The rematch is officially on between Katie Taylor and Amanda Serrano for Dublin on 20 May. An announcement could only come after 10 brutal and bloody rounds on Saturday night in the Theatre at Madison Square Garden, the packed venue below the main arena here in the ancient fight city. The sloped venue was heaving with noise and devotion for Serrano, who was raised across the bridge in Brooklyn.
In the ring, Serrano added the WBA featherweight title to the IBF, WBC and WBO belts already in her possession; the win cleared the way for the rematch of last April’s fight. Taylor was ringside to witness the slugfest.

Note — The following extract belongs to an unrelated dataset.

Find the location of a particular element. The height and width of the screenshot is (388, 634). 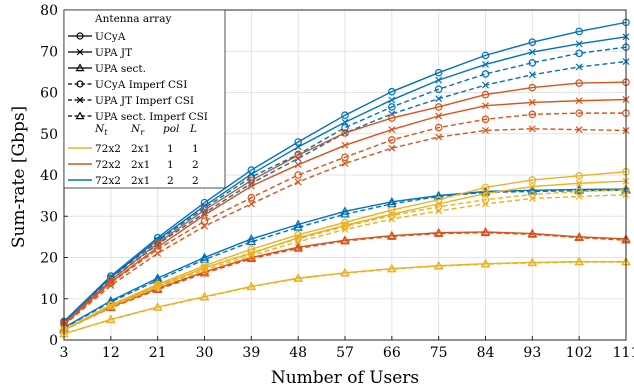

legend-box is located at coordinates (144, 99).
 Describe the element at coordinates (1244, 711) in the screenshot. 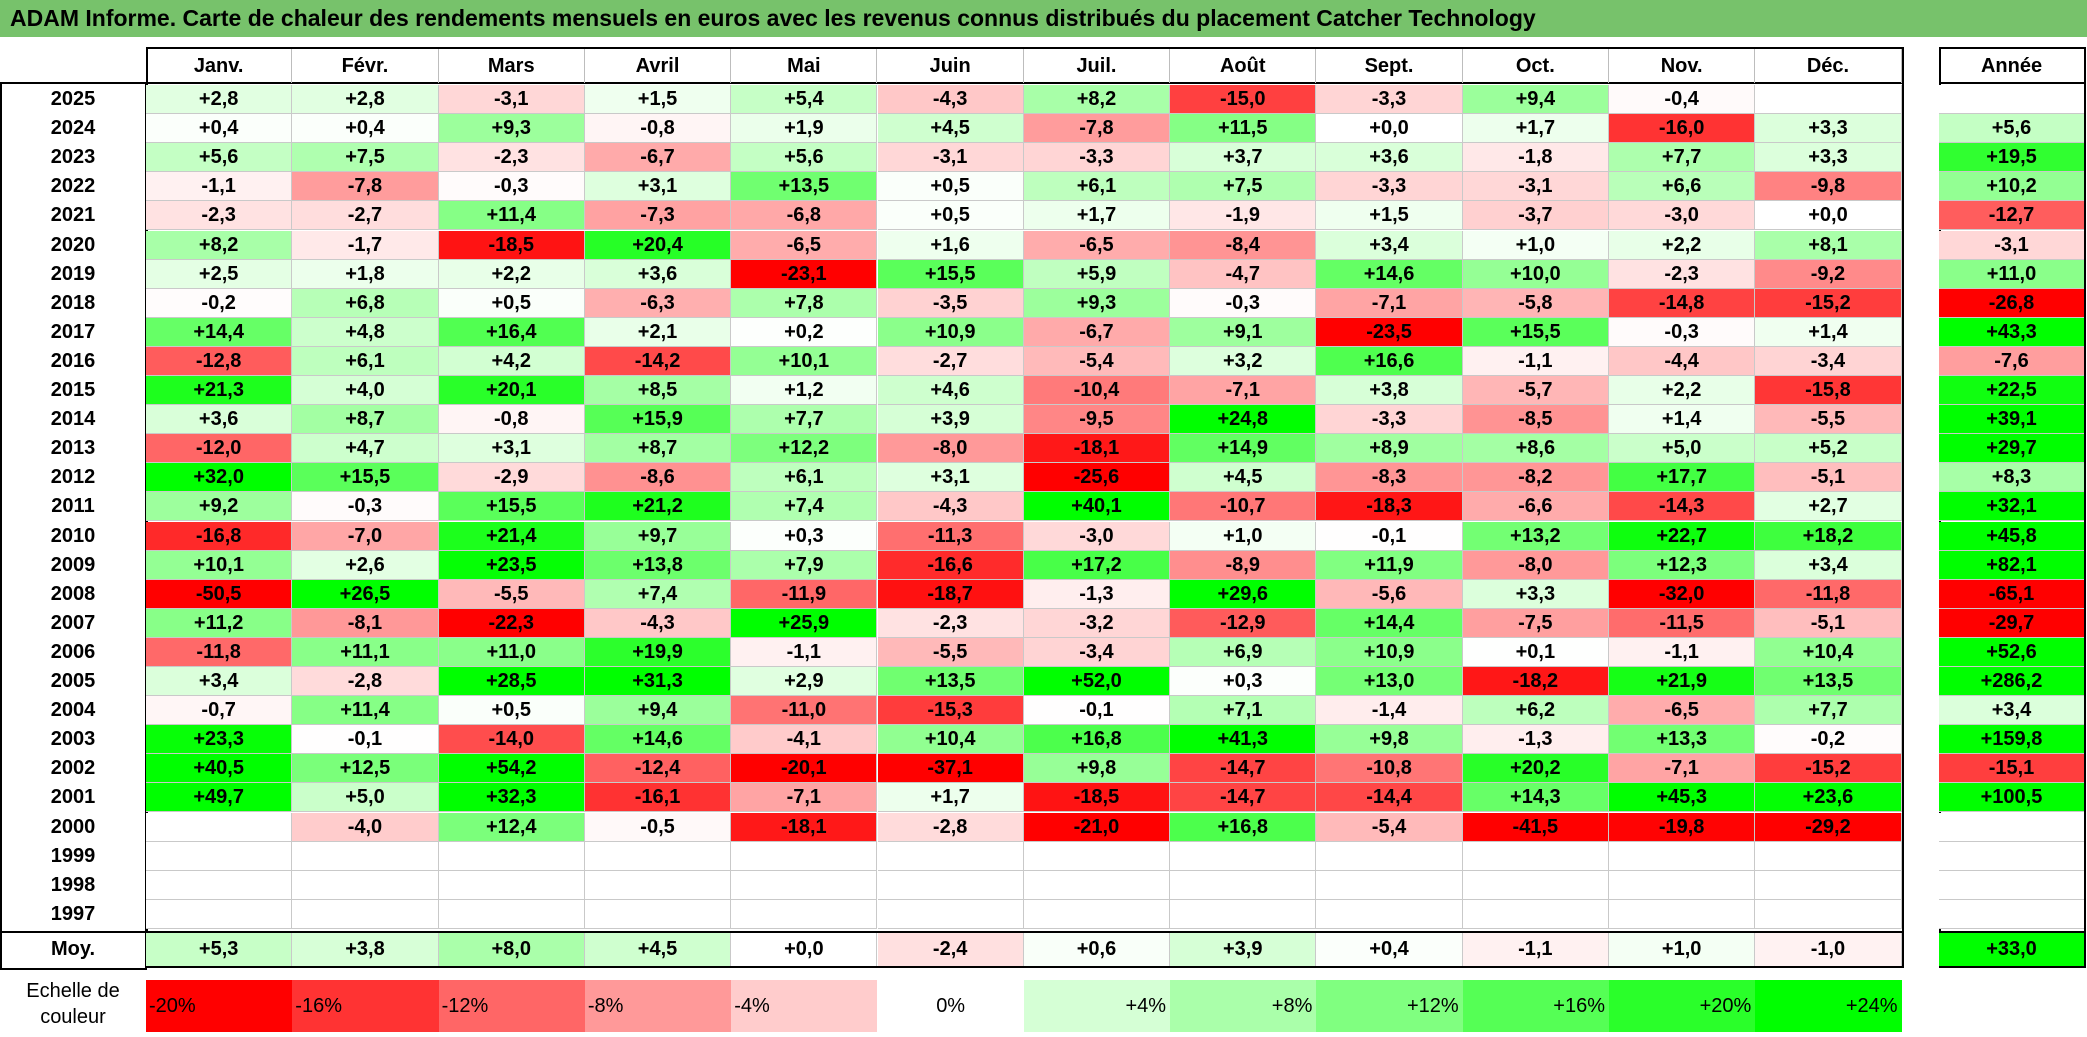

Serrano beat Mexico’s Erika Cruz over 10 rounds, winning on all three scorecards, but having to fight every second of every round. Cruz survived a massive cut under her hairline, a heavy knockdown and the odds being stacked against her. It was, at times, a crude offering, especially for a full unification fight, but it was also relentless entertainment.
Cruz refused to surrender and fought over every inch of the canvas. She fought like a boxer totally unaware that she was not expected to win.
Serrano will now gain eight or nine pounds to move back to lightweight for the Taylor fight. Serrano has actually won world titles in seven different weight divisions and across a 25-pound span in weight. The fight in Dublin – the venue has not yet officially been announced or secured – will be the first time that two unified champions, which is a boxer holding all four of the modern belts, have met.
“Katie travelled to America to fight me last year,” said Serrano after beating Cruz. “Now I will travel to Ireland to meet her.”
The Cruz fight was always going to be hard. Cruz simply would not quit and just kept going forward, head down and swinging. The blood from Cruz’s head wound was smeared across just about every inch of their exposed torsos; the cut came in the third from a clash of heads and it was impossible to stop.
In the 10th and last, with Serrano’s partisan Puerto Rican fans on their feet and waving flags, Cruz finally crumpled to the canvas from another vicious Serrano combination. She actually went down so heavily that it echoed. Cruz beat the count and continued swinging until the final bell.
“It was a good performance,” said Taylor, who joined Serrano in the ring at the end to launch their fight. Taylor is never comfortable doing anything that even remotely resembles a stunt. Taylor likes to live a private life, walk her dog and drive her speedboat. And, fight and train. On Saturday, she was a fleeting guest, a reluctant witness at her own serenade.
Serrano was arguably hit more than usual by the wild punches that Cruz launched, but possibly she also knew that Cruz’s fists were not a problem. Serrano is now 34, this was her 47th fight. There are no veterans in the women’s side of the sport quite like Serrano. Taylor has only fought 22 times and has already admitted that she has changed the way she prepares and spars; boxing is an unforgiving sport for both men and women.
Just before Serrano won all four belts, it was Alycia Baumgardner’s turn to add the WBA’s super-featherweight belt to her IBF, WBC and WBO versions. In another ten-round slugfest, Baumgardner beat Elhem Mekhaled of France on all three scorecards. Mekhaled was dropped twice and the fight looked over in the third, but she rallied each time.
She was dropped again in the 10th but it was ruled a slip, it was not. It was a gutsy display from Mekhaled and perhaps highlighted the obvious that Baumgardner needs to move up in weight; she has wanted Taylor for a long time.
First, it’s Dublin and Taylor and Serrano II, a fight where the many diamond and gold and soft-fur belts are not really needed. Taylor and Serrano will always fight for something a lot more meaningful.